Applying this to my situation, while I personally must express thanksgiving and even joy at being saved, it is critical for me to take into account the painful context of the event. Indeed, this is how all thanksgiving celebrations are to be enacted, in acknowledgment of our dialectical existence. This can be seen in the method of bringing a Thanksgiving Offering in the Temple, which was brought with matzot. Matzah is the quintessential dialectical symbol - on the one hand it is called lechem oni (bread of affliction), and on the other hand it is to remind us of our freedom in that we made it in haste and it didn't have time to rise. Matzah represents both our freedom and our affliction, both our pain and our joy.
Rabbi Soloveitchik writes: "Only in the paradoxical unity of contrasts is an emotion redeemed from its primeval qualities. Joy, for instance, is a great feeling if it is separated from its antithetic emotion, sadness, not by a sharp line, but rather by an infinite series of gradations, like the transitions in the rainbow - thus not breaking up the continuity of communication between both ends of the table of emotions. When completely bounded in and isolated from the adjacent areas of emotional activity and related to only a single existential aspect, joy forfeits its worth and significance. In such a case it turns into hilarity, an emotion which loses sight of central realities and helps man escape responsibilities.
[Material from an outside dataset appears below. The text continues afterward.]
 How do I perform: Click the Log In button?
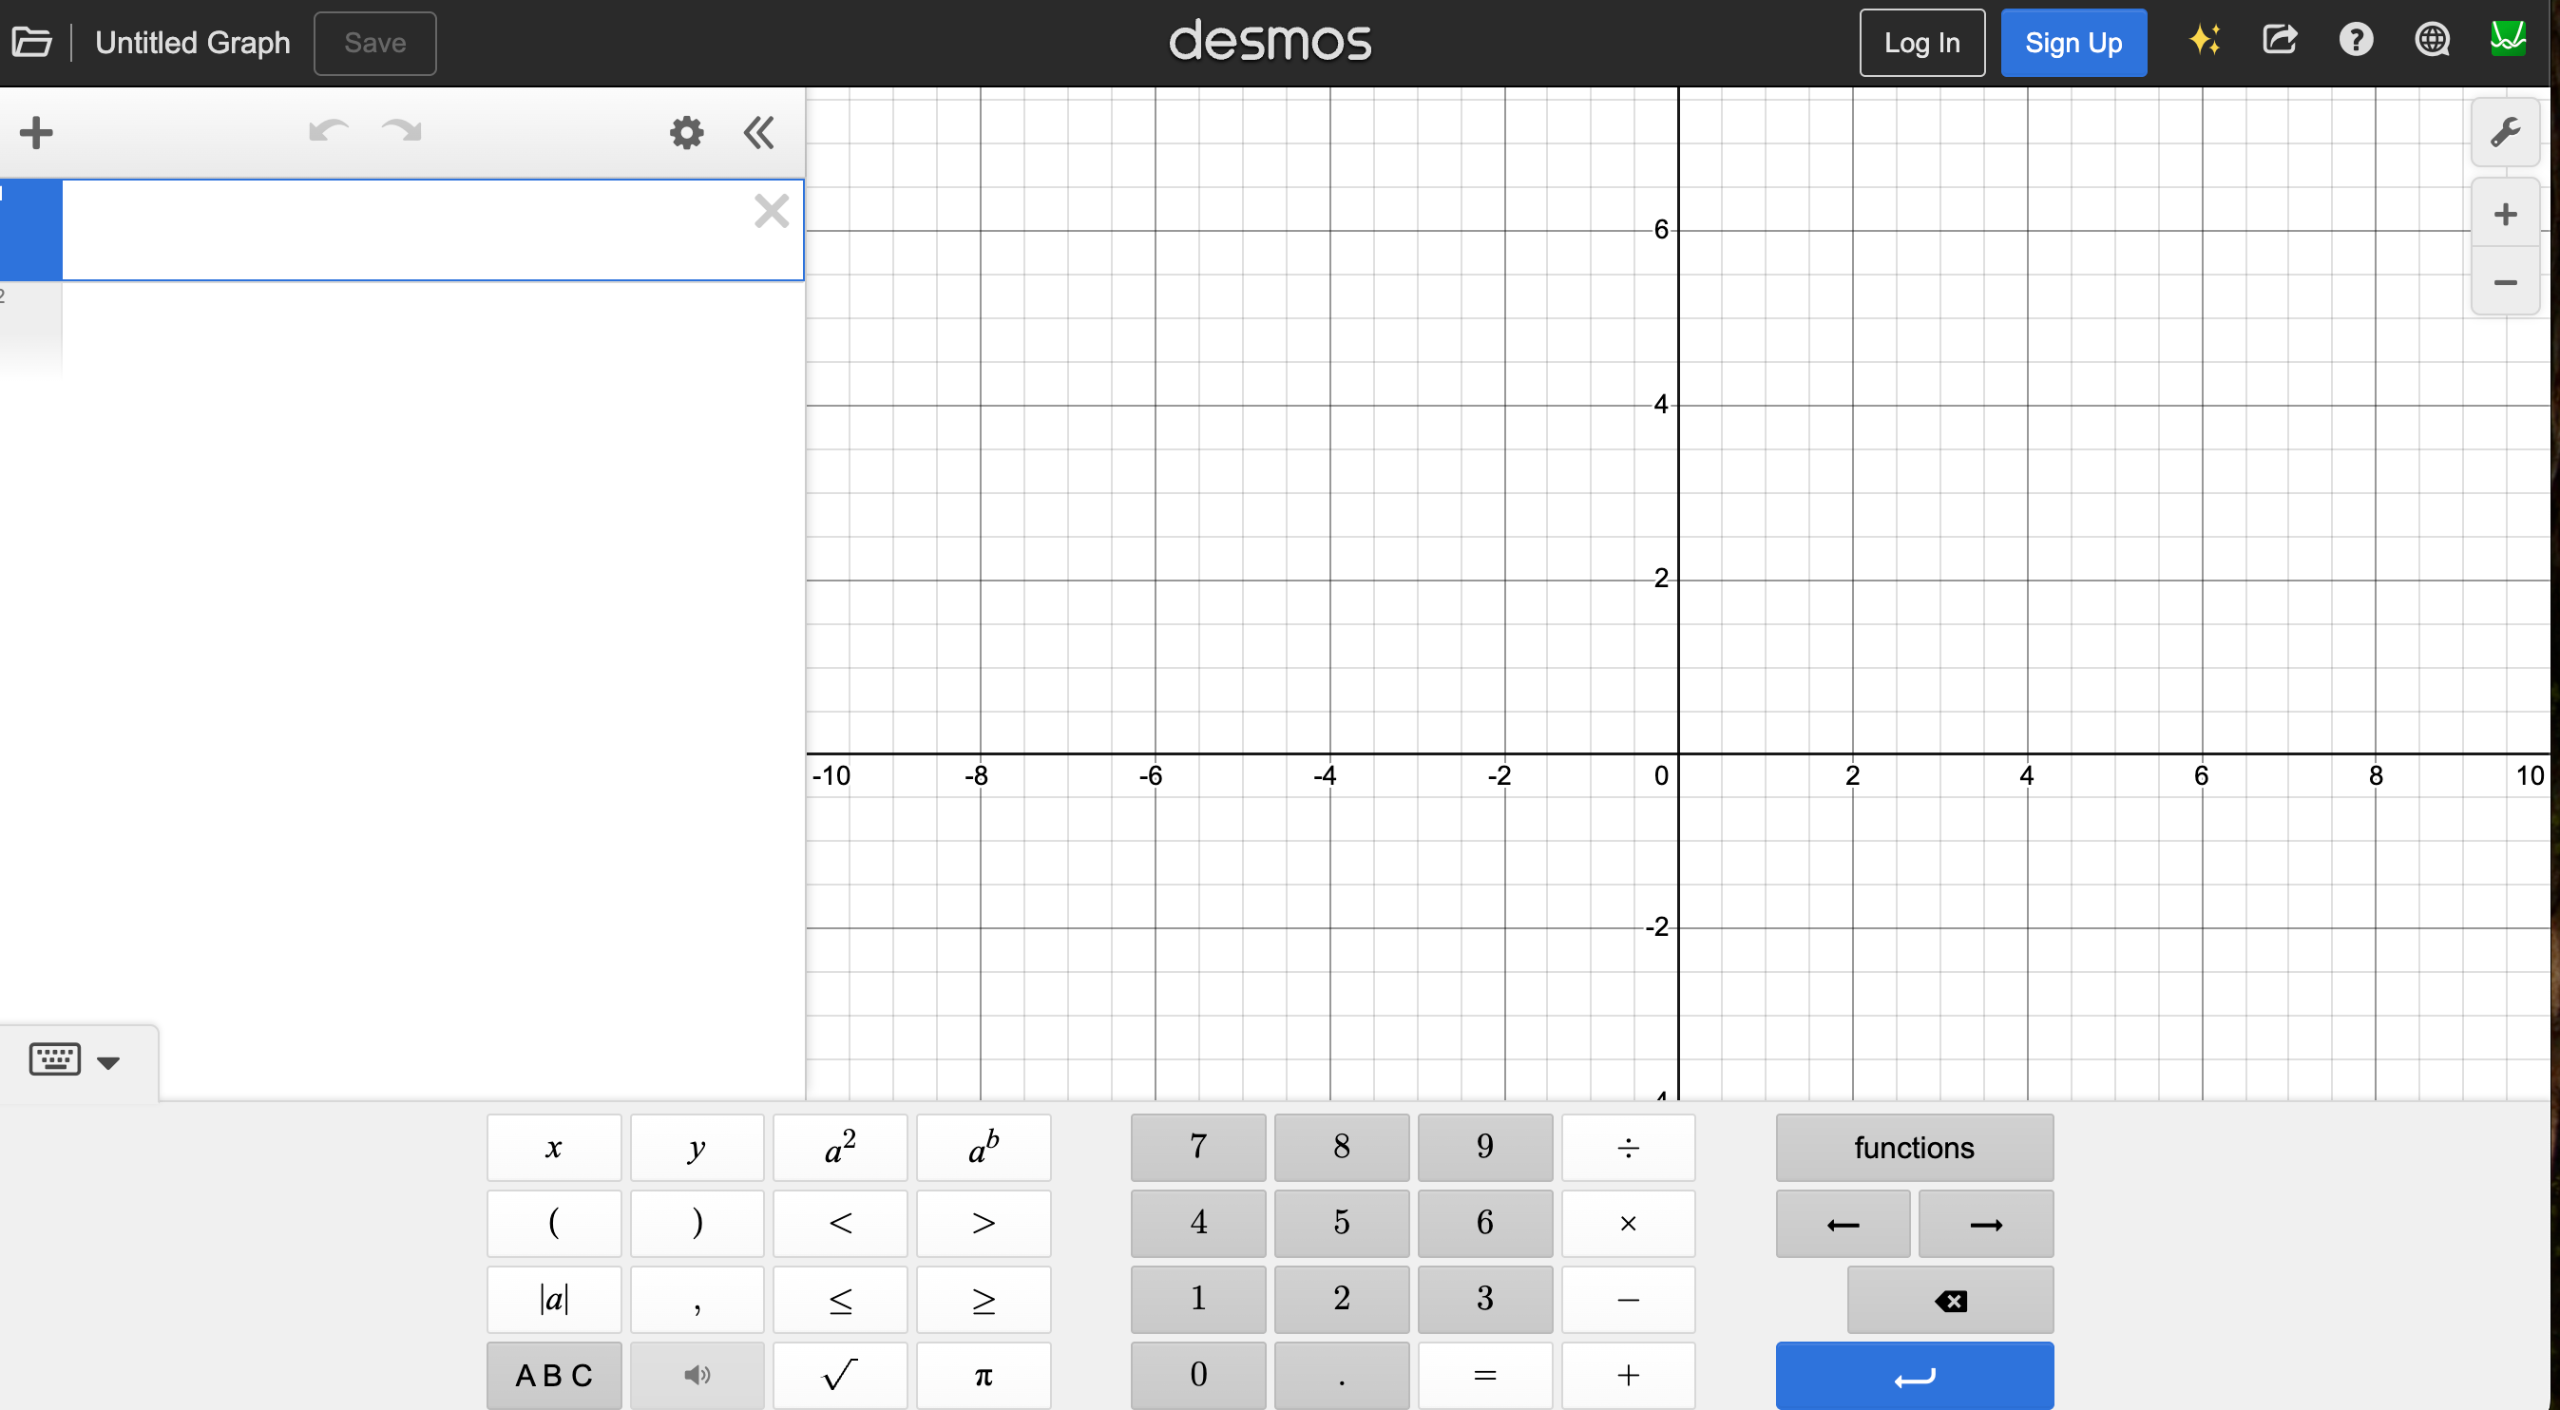pos(1921,43)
Judaism has discriminated between absurd gaiety and meaningful joy, between holelut and simchah."
The distinction between absurd gaiety and meaningful joy is discussed in the Gemara (Ber. 30b). The discussion begins with the question: What is the meaning of the psalmist's words "rejoice with trembling". The answer is given that, "in a place where there is rejoicing there must also be trembling." To substantiate this principle the story is then told of a wedding in which the rabbis over-rejoiced. The host, upon noticing this, took a very expensive glass and broke it. The rabbis immediately grew somber. In an apparent attempt to change the atmosphere, the rabbis asked their colleague to sing a song; upon which he sang, "Woe to us for we are to die. Woe to us for we are to die." No doubt the singer felt that the unrestrained joy of 
The distinction between absurd gaiety and meaningful joy is discussed in the Gemara.
the party needed to be tempered with a dose of existential reality. The Gemara then concludes:
It is forbidden for a person to fill his mouth with laughter in this world, for it says, "Then will our mouth be filled with laughter and our tongue with singing" (Psalms 126:2). When will that be? At the time when, "They shall say among the nations: 'The Lord has done great things with these.' "
Rosh Hodesh Adar is the beginning of the month of great joy, it is the beginning of the month when the enemies of the Jews sought to destroy them, but instead, the opposite occurred and the Jews overpowered their enemies (Esther 9:1). Adar is the month of contrasts, of conflicting emotions, of the world turned on its head. In such a world, we must be strong, ever realizing that we live a dialectical existence. In such a world, we must rejoice, ever knowing that the world is still filled with pain. In such a world, we must endeavor to perfect it, ever striving for that day when our mouths will be filled with laughter and our tongues with song. May we see that that day soon.